Lors de la réunion de ce lundi matin entre le procureur du roi Bruno Bulthé, des membres des cabinets des ministres de la Justice et de l’Intérieur, le parquet de Bruxelles, le chef de la zone de police Bruxelles-Ixelles et les bourgmestres des communes bruxelloises, le procureur a proposé d’introduire une zone de « tolérance zéro » dans certains quartiers de Bruxelles.

« Des criminels qui attaquent les services de secours doivent être sévèrement punis », affirme le procureur du roi. « Il ne faut pas tolérer que la police n’ose plus se rendre dans certains quartiers ». Bruno Bulthé plaide en faveur d’une procédure judiciaire accélérée, pour pouvoir punir rapidement des criminels.

A l’issue de la réunion, il a été décidé d’introduire des zones de « tolérance zéro » dans plusieurs quartiers de la commune d’Anderlecht.

Une zone de police unique ?

Ce dimanche, plusieurs partis politiques ont plaidé en faveur d’une seule grande zone de police pour la capitale belge. Il s’agirait de fusionner les six zones de police actuelles. Le bourgmestre d’Anderlecht, Gaëtan Van Goidsenhoven (MR), craint cependant que la police se distancie ainsi des citoyens.

Ce dimanche, les ministres de l’Intérieur Annemie Turtelboom et de la Justice Stefaan De Clerck plaidaient, de leur côté, pour une plus grande collaboration entre les zones de police bruxelloises.

Entretemps, les syndicats de la police se disent fatigués des attaques envers des agents. Ils ont déposé un nouveau préavis de grève. Une action symbolique est en tous cas prévue pour ce mercredi dans la zone Ixelles-Bruxelles. « Nous voulons que davantage de patrouilles soient envoyées dans certains quartiers », conclut Philip Van Hamme du syndicat national du personnel de police et de sécurité.

"Examiner sans tabou les moyens de protection"

S’exprimant ce lundi matin dans l’émission « De Ochtend » de la VRT au sujet du problème d’insécurité à Bruxelles, le Premier ministre Yves Leterme (CD&V, photo) a affirmé qu’il faut examiner « sans tabou » tous les moyens de protection qui pourraient être envisagés.

Le gouvernement examinera ces prochains jours ce problème d’insécurité. Mercredi, la question figurera à l’agenda du conseil des ministres restreint.

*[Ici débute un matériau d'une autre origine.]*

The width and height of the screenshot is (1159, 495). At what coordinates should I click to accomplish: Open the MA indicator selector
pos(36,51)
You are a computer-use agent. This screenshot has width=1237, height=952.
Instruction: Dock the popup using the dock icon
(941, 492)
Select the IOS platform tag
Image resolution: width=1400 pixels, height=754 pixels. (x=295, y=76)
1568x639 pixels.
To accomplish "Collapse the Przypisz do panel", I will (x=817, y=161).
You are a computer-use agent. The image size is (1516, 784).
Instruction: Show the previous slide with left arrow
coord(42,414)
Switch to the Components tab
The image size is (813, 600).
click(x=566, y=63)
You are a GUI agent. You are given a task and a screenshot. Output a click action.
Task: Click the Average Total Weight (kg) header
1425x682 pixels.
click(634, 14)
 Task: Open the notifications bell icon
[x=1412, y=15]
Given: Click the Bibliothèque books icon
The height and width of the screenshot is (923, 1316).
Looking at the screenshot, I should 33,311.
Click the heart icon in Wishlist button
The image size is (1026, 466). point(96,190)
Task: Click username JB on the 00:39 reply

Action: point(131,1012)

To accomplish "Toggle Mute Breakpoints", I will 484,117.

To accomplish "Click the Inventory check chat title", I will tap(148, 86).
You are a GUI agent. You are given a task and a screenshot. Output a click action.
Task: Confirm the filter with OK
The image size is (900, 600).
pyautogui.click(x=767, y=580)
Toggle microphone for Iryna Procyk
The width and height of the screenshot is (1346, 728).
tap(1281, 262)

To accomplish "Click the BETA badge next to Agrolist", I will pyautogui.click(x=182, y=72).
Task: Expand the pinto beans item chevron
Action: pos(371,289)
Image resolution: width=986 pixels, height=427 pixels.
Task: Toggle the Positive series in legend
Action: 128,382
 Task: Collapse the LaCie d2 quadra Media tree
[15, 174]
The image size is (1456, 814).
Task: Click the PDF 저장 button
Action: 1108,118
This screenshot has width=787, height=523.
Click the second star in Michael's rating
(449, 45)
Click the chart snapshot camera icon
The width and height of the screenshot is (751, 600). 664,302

Mais selon Yves Leterme, « cela n’a pas de sens de libérer des moyens supplémentaires s’ils ne sont pas bien utilisés. Un certain nombre de problèmes peuvent en effet être évités grâce à une présence préventive sur le terrain ».

Le Premier ministre se dit en faveur de la création d’une seule grande zone de police pour Bruxelles, mais conseille la prudence. « Cela ne sert à rien d’imposer une telle zone unique si Bruxelles n’est pas prête à y participer ».